2011年4月9日土曜日

エコなコーヒー:エコなコンセプトを活かしたビジネスがはやっているけど、その顧客となることでもその恩恵を受けられる。

サンフランシスコは一般的に食べ物にうるさい。というのは、味だけでなく、オーガニックかどうか、フェアトレードかどうかなど、生産過程を含めたサプライチェーン全体にもうるさい。そして「正しく」生産、販売されているものを口にするためには、数ドルを余分に払うことは構わないという人たちがたくさんいる。

Bay Area 発祥の食べ物ブランドと言えばいろいろあるけれど、コーヒーショップのblue bottle coffeeなどもその一つ。注文を受けるごとにドリップ方式で入れるコーヒーは、喫茶店文化が根付く日本では珍しくないけど、紙コップに入れて気軽にテイクアウトするコーヒーが主流なアメリカでは、食通の心をくずぐる。

このベイエリア、2010年のデータによると、コーヒーの一人あたり平均消費量は全米のトップに名を連ねている。サンノゼは全米3位、サンフランシスコは全米5位。

そんな中で最近話題のコーヒーショップが、その名も「Bicycle Coffee」。エコとコーヒーをこよなく愛するサンフランシスコ人ならではのコンセプトだが、名前の通り、どこでも自転車でコーヒーを届けてくれる。

ローストしたコーヒー豆がポンドあたり12ドルというから、決して安くはないのだが、その味とコンセプトとこだわりが受けて、創立から2年たった今では、売り上げが毎月20%の勢いで伸びているという。

自転車での配達というのはあくまでもこのビジネスの特徴の一つにすぎず、そのサプライチェーンをさかのぼると、ペルー、エチオピアやパナマなどの生産国からサンフランシスコの取引先の手に渡るまで、可能な限りグリーンな方法での輸送や生産を心がけているのだという。

例えば豆をローストしているサンフランシスコの東に位置するオークランドから配送の拠点になるサンフランシスコへの移動だが、2都市を結ぶベイブリッジが自転車を禁止しているため、BART(地下鉄)やレンタルカー(おそらくZipcarのようなものだと思われる)を利用して輸送しているという。

取引先にしたら、この手のコンセプトを支援しているという態度を示すことで、自ブランドにもポジティブなイメージを与えられる。
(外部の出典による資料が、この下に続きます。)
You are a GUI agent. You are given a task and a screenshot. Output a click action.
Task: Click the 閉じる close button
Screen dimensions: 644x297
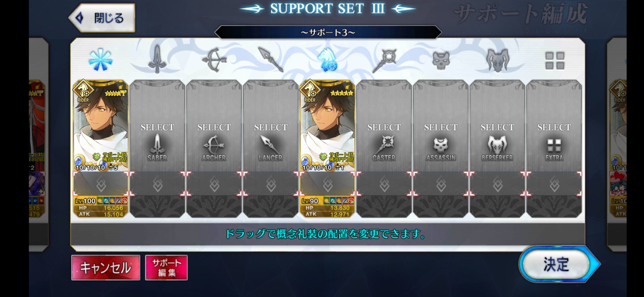coord(102,18)
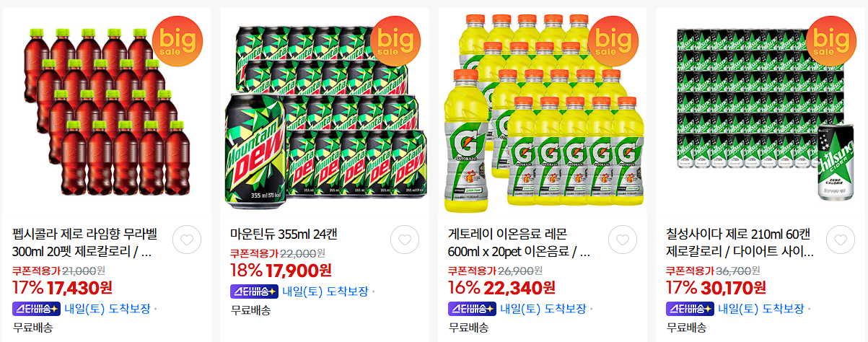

主な取引先リストの中に、Wholefoodsのようなオーガニック中心のスーパーマーケットが見られるのは驚きではない。意外だったのは、あのZyngaが名前を連ねていること。ヒップで若い人たちに受けるコンセプトのコーヒーを楽しむとともに、コミュニティーをサポートしているPRにもなる。これまた彼らのちょっとしたリクルート戦術の一つなのかもしれない。